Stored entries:
=-=-=

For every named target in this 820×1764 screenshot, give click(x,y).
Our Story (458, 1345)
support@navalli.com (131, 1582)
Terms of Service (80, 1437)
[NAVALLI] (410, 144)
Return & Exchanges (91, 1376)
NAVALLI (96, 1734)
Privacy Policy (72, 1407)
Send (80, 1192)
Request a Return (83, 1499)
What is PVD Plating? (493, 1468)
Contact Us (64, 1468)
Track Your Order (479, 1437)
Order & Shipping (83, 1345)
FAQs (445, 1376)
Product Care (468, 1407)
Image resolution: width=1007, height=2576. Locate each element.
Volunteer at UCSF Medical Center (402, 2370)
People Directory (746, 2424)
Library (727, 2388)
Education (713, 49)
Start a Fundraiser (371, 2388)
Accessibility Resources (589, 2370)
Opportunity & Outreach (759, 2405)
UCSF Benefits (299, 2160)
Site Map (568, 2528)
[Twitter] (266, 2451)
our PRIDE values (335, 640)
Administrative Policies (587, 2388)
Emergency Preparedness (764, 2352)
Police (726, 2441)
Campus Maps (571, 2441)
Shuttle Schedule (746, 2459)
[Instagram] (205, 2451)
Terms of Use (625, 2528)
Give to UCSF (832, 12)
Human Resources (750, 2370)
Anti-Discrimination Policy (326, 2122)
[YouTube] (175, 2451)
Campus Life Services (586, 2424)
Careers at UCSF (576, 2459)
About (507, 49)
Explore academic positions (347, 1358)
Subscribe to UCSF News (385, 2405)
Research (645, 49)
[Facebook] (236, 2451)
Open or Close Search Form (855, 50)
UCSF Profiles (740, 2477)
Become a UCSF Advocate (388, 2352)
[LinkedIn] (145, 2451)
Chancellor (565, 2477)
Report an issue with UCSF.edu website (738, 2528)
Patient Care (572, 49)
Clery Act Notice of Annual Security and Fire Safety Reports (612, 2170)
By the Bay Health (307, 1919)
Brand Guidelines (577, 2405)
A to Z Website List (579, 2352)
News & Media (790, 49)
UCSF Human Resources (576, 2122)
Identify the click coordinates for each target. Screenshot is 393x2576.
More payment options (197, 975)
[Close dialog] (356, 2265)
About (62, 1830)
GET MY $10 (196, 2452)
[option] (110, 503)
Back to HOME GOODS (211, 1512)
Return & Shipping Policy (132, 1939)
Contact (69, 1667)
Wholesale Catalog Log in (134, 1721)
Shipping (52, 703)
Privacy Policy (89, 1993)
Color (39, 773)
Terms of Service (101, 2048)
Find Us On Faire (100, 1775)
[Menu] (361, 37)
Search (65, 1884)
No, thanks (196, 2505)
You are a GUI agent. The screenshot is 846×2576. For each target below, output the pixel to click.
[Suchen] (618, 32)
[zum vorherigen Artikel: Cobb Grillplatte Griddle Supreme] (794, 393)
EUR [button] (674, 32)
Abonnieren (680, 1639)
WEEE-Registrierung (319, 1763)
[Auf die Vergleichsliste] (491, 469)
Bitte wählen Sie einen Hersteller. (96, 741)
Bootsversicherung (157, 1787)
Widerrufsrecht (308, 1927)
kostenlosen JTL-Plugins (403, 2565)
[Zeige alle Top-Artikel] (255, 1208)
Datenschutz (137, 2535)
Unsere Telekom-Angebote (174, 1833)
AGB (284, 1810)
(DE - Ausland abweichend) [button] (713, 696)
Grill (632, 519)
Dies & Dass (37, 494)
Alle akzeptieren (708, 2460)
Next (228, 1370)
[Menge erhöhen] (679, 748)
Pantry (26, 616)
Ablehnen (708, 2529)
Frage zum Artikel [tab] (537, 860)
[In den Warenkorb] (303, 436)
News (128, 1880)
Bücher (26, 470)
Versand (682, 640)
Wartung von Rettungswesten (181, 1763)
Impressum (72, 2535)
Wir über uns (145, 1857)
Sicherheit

=-=-=

(The problem)
As you read the records above, find each line that contains "Terms" and copy it.

(Exercise output)
Terms of Service (80, 1437)
Terms of Use (625, 2528)
Terms of Service (101, 2048)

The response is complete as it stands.